Patti Marisa A, Henderson Noelle B, Phipatanakul Wanda, Jackson-Browne Medina
AJ Drexel Autism Institute, Drexel University, Philadelphia, PA.
Department of Environmental Health, Boston University School of Public Health, Boston, MA.
Chest. 2024 Dec;166(6):1309-1318. doi: 10.1016/j.chest.2024.07.143. Epub 2024 Jul 24.
Asthma is a common and complex lung disease in children, with disproportionally higher prevalence and related adverse outcomes among children in racial and ethnic minority groups and of lower socioeconomic position. Environmental factors, including unhealthy housing and school-based exposures, can contribute to increased asthma morbidity and widening disparities. This underscores a significant environmental justice issue and suggests the need for clinical interventions to reduce sources of environmental exposures and ultimately diminish the observed disparities in childhood asthma.

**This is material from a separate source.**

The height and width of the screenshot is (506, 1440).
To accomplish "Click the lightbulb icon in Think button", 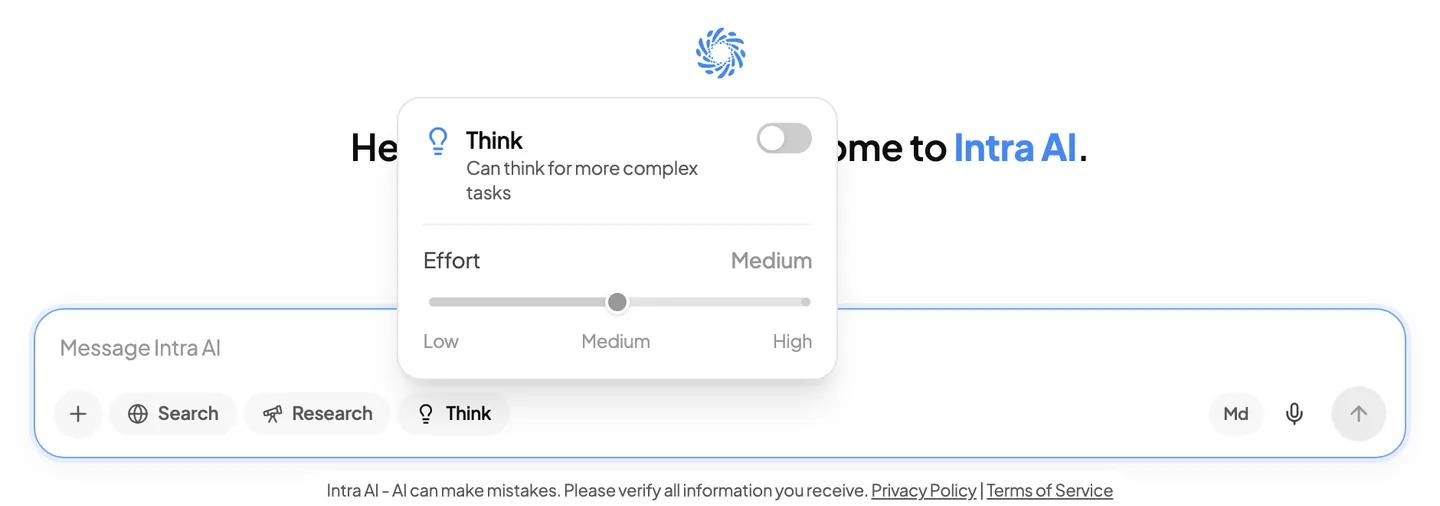I will 425,414.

Unhealthy housing conditions, including secondhand tobacco smoke, allergen exposure, and indoor air pollution, can exacerbate asthma symptoms in children. Although unhealthy housing can occur anywhere, such situations most frequently occur in urban, low-income environments where renting is common. To reduce environmental triggers, clinicians can recommend smoking cessation, cleaning techniques to mitigate exposure, and even directly contacting landlords to address poor housing conditions. Children spend much of their time in schools, where this built environment is also a source of asthma triggers (eg, poor ventilation) and allergens (eg, mold and pests, chemicals). As such, a multidisciplinary approach is needed to adequately address the burden of childhood asthma to equitably reduce disparities to both harmful exposures and negative health outcomes.

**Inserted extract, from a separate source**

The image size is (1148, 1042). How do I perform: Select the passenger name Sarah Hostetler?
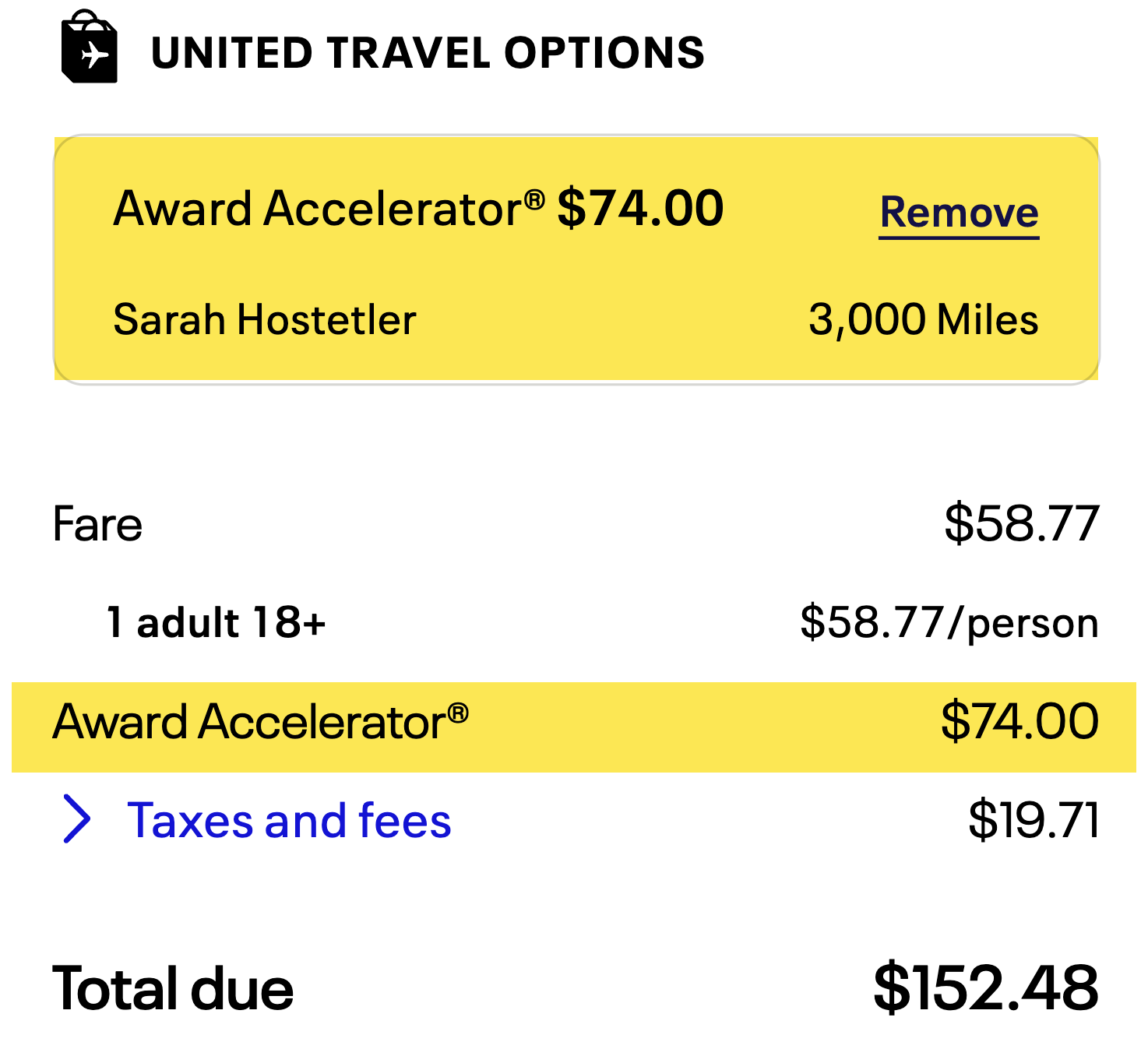click(x=265, y=318)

Racial, ethnic, and socioeconomic disparities exist in asthma morbidity in children, and such disparities are driven in part by environmental factors at the housing and school level. Clinicians can make evidence-based recommendations to drive effective exposure reduction strategies to mitigate asthma morbidity and reduce observed disparities.
哮喘是儿童常见且复杂的肺部疾病,在种族和少数族裔群体以及社会经济地位较低的儿童中,其患病率及相关不良后果 disproportionately 更高。包括不健康住房和学校环境暴露在内的环境因素,可导致哮喘发病率上升及差距扩大。这凸显了一个重大的环境正义问题,并表明需要采取临床干预措施,以减少环境暴露源,最终缩小儿童哮喘中观察到的差距。
不健康的住房条件,包括二手烟、过敏原暴露和室内空气污染,可加重儿童哮喘症状。虽然不健康住房在任何地方都可能出现,但这种情况最常发生在租房普遍的城市低收入环境中。为减少环境触发因素,临床医生可建议戒烟、采用清洁技术以减轻暴露,甚至直接联系房东解决住房条件差的问题。儿童在学校度过大量时间,学校的建筑环境也是哮喘触发因素(如通风不良)和过敏原(如霉菌、害虫、化学物质)的来源。因此,需要采取多学科方法来充分应对儿童哮喘负担,以公平地减少有害暴露和负面健康结果方面的差距。
儿童哮喘发病率存在种族、族裔和社会经济差异,这些差异部分由住房和学校层面的环境因素驱动。临床医生可提出基于证据的建议,以推动有效的暴露减少策略,减轻哮喘发病率并缩小观察到的差距。